Roach believes that many clients seek him out because his approach is different. He uses Céline Dion as an example. "The Céline you see and have been seeing for the last couple of summers has always been Céline." He adds, "I just think that nobody helped move that to the forefront. It's just the process of me finding that little thing, that little piece of them that hasn't hit the light yet." While he's not afraid to put a celebrity in a wild color or an unexpected print, it's never about the clothes as much as the message behind them.

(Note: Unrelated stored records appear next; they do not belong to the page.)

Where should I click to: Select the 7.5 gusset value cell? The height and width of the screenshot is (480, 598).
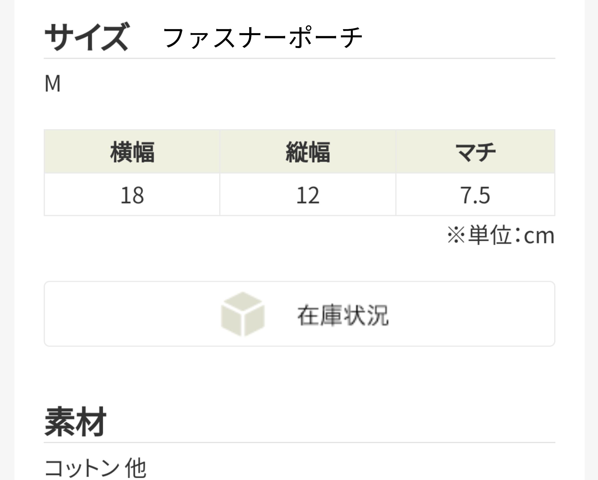coord(475,195)
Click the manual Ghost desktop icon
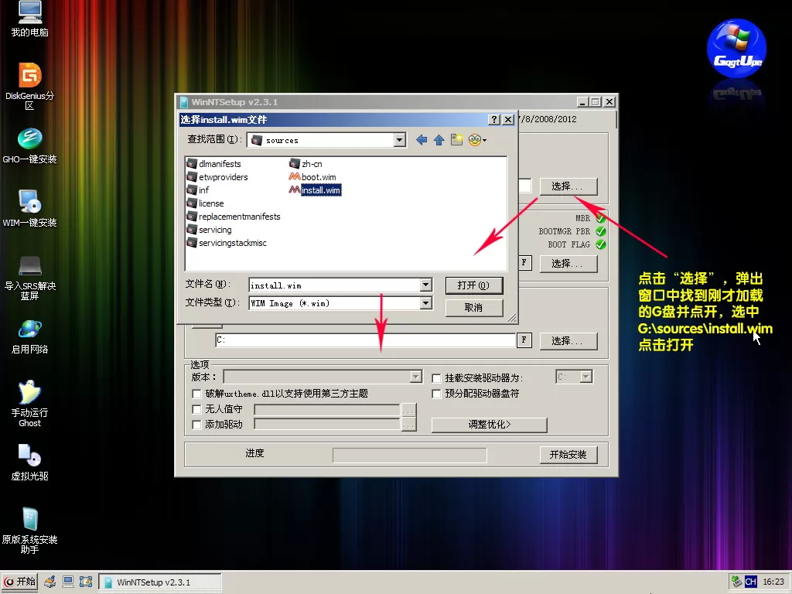This screenshot has height=594, width=792. pos(29,393)
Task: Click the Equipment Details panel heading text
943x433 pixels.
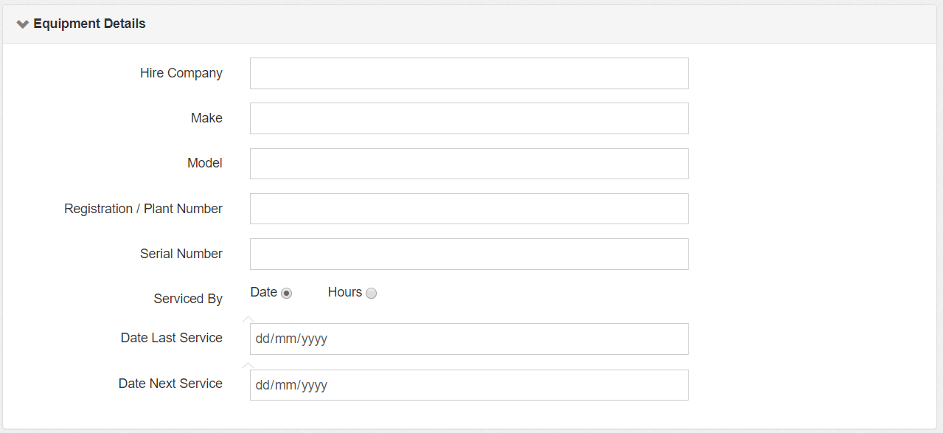Action: coord(89,24)
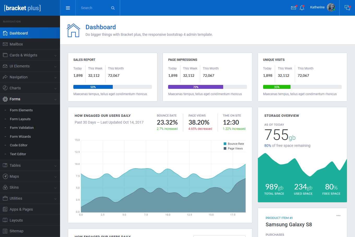Image resolution: width=355 pixels, height=237 pixels.
Task: Open the Sitemap link in sidebar
Action: [x=16, y=231]
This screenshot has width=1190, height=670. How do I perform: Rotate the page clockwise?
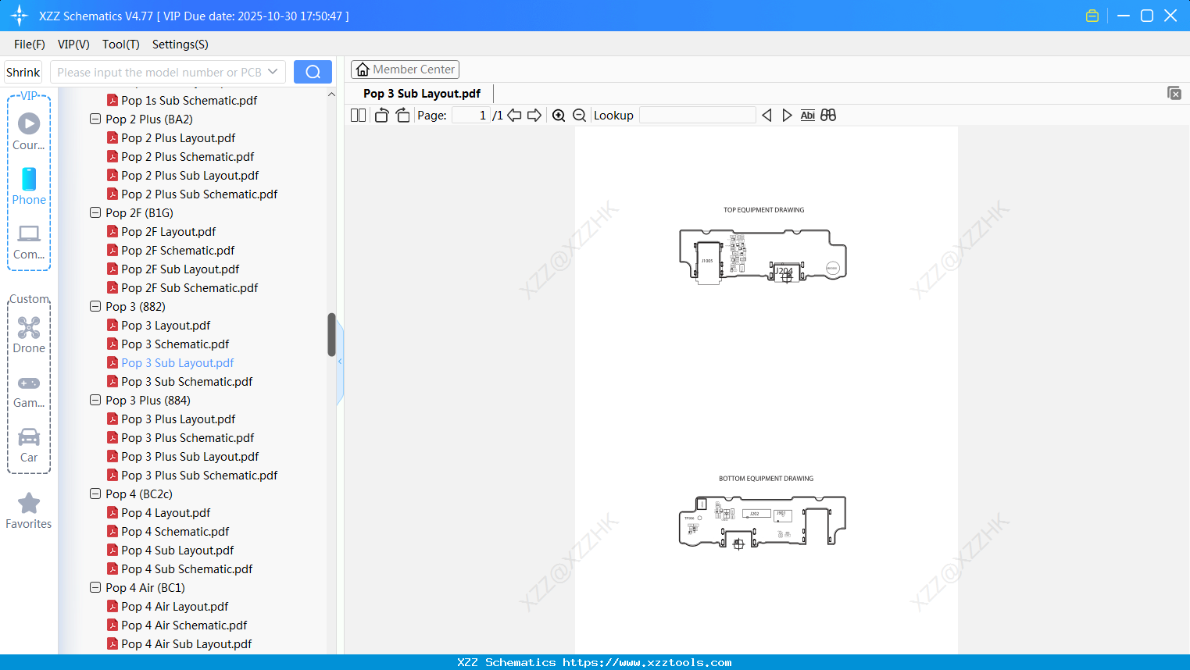(402, 115)
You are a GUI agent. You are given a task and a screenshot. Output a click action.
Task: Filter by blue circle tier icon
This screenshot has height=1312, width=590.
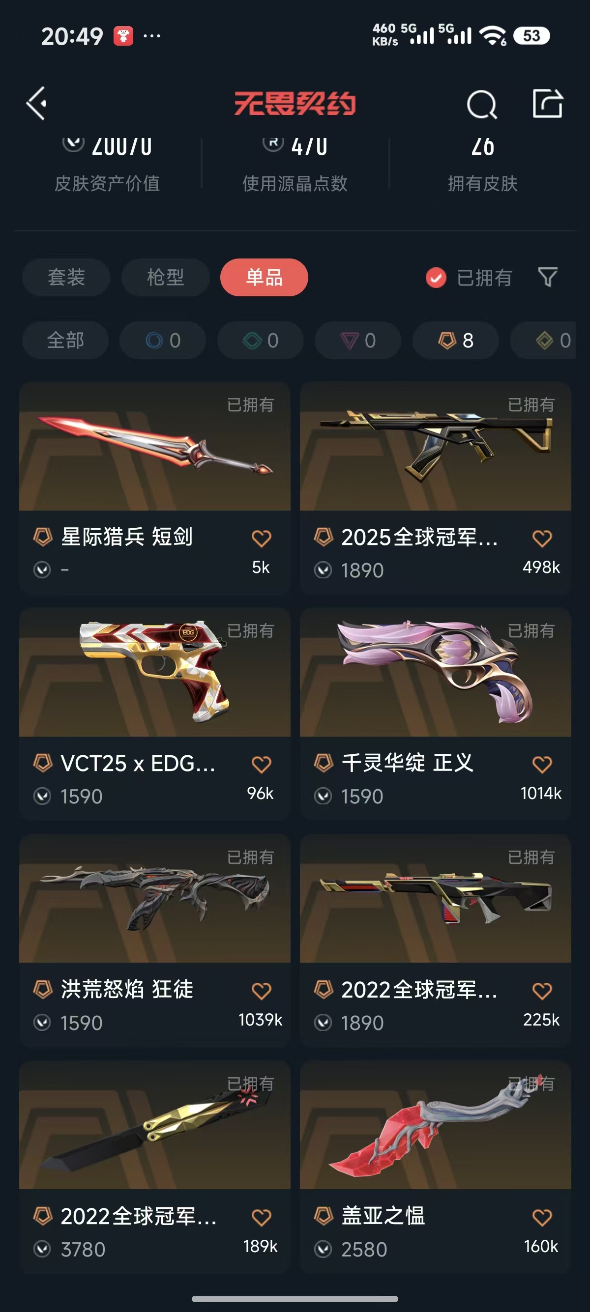(163, 340)
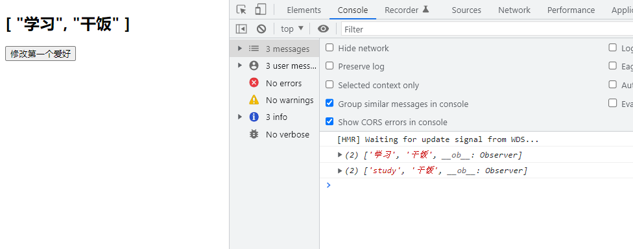Hide the console sidebar panel icon

point(241,29)
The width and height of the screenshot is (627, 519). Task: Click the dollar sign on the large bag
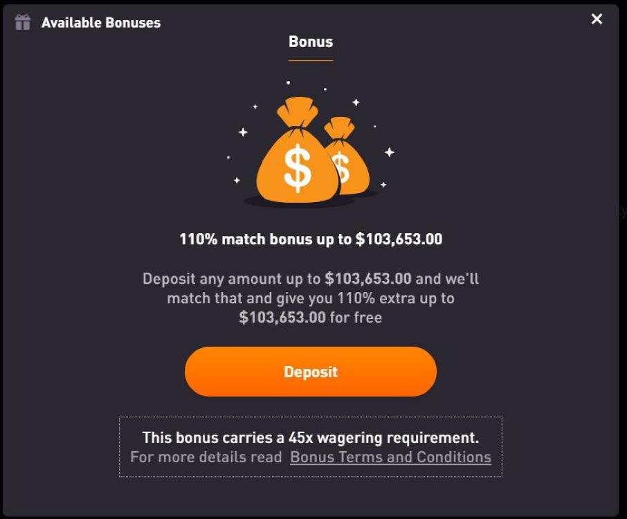(x=298, y=170)
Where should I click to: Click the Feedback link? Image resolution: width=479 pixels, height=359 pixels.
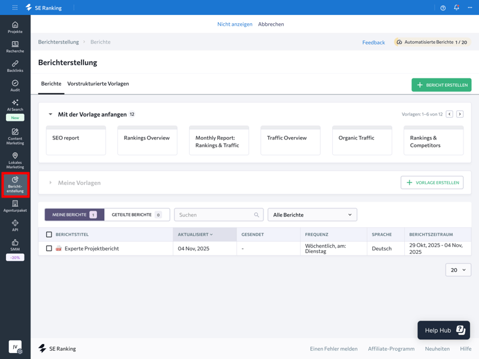pos(373,42)
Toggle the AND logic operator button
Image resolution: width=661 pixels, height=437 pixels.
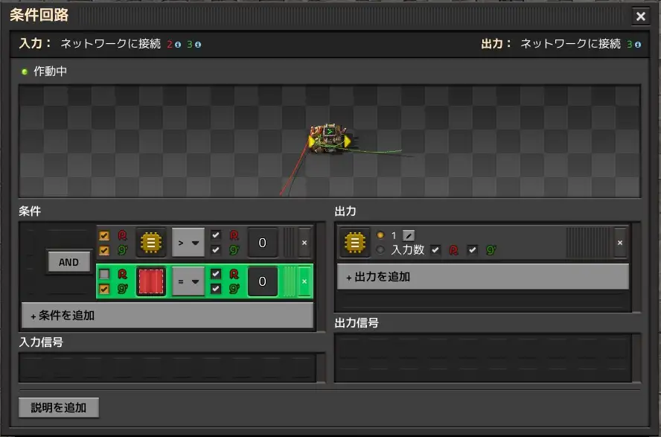pyautogui.click(x=68, y=262)
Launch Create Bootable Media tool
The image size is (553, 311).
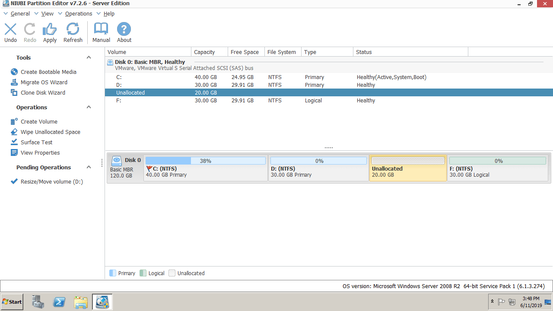(x=48, y=72)
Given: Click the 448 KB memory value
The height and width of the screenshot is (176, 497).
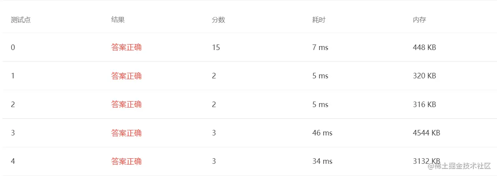Looking at the screenshot, I should click(425, 48).
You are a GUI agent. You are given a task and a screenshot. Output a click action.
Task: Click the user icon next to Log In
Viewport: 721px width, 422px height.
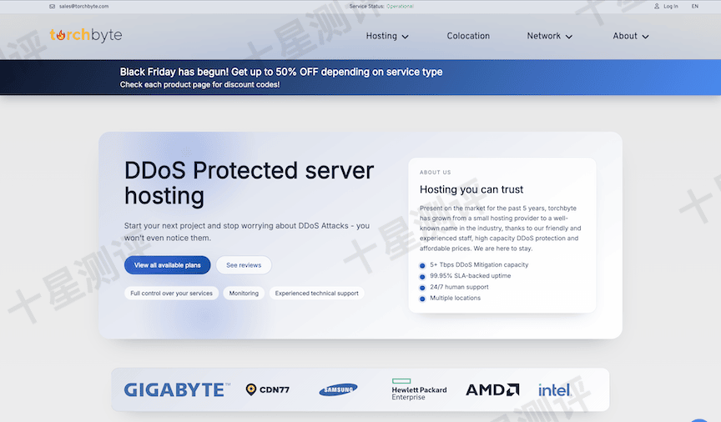[657, 6]
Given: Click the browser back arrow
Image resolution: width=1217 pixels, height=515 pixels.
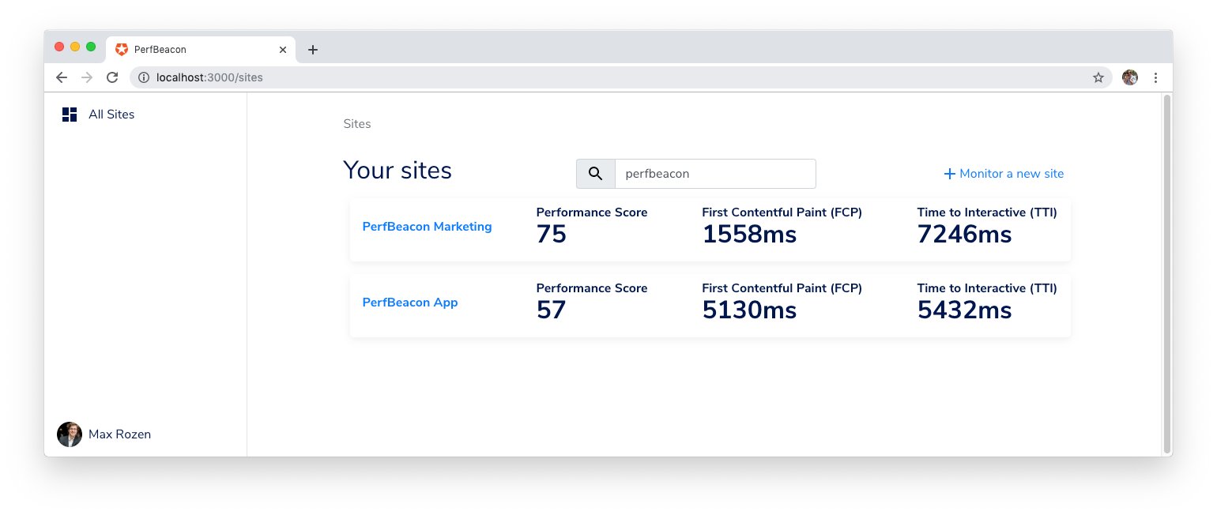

When I ask Roach if there's a moment he's not sure the world was ready for, he's quick to respond. "The Vetements Titanic sweatshirt. I didn't think it would cause the global frenzy that it did." referring to a look he styled for Dion in 2016. "I put Céline Dion in this streetwear brand that doesn't scream Céline Dion at all, but it was a way to pay homage to the movie and the song that made her career in many ways. It was something that was intimate between her and me."
But with her wild street style moments, in many ways, Dion is the exception in Roach's long list of clients. "Her whole life is clothes and fashion," he notes. Though he approaches it in the same holistic method, there's less overt spectacle in what clients wear. Generally, his goals are more about instilling confidence and making a client comfortable, rather than creating a "street style moment" as a means of display.
"There are a lot of street style stylists that do a good job, but that's not particularly my thing," he notes. "I don't think the women I dress are street style star types. My girls are quiet." While we may live in an age of oversharing, Roach tends to dress women who are ultra selective about how and when they choose to reveal parts of themselves.
Despite Roach's personal successes, starting with an impressive roster of clients (Zendaya, Naomie Harris, and Anne Hathaway included), he finds that one of the biggest frustrations of working in Hollywood to be the lack of diversity across the board. Though there has been progress over the last few years, Roach notes that beyond directors, producers, and actors, there needs to be a larger conversation around promoting people of color.
"The whole fight about diversity in Hollywood stops at the actresses. We all need to be more vocal and include creatives of color at every single level," he tells me. "No one is fighting for black stylists, black makeup artists, or the crew on a set. I would love to finally get to a place where I'm not the only one."
Though Roach claims that his work as an Image Architect is "really my only God-given talent," it's a unique ability to listen and interpret the way women want to dress that has helped to establish him at a time when personal style is easily lost in a feed full of designer ensembles. "Whether they're going to the Oscars or they're going to the airport, my end result is to make my client feel as comfortable and beautiful as possible."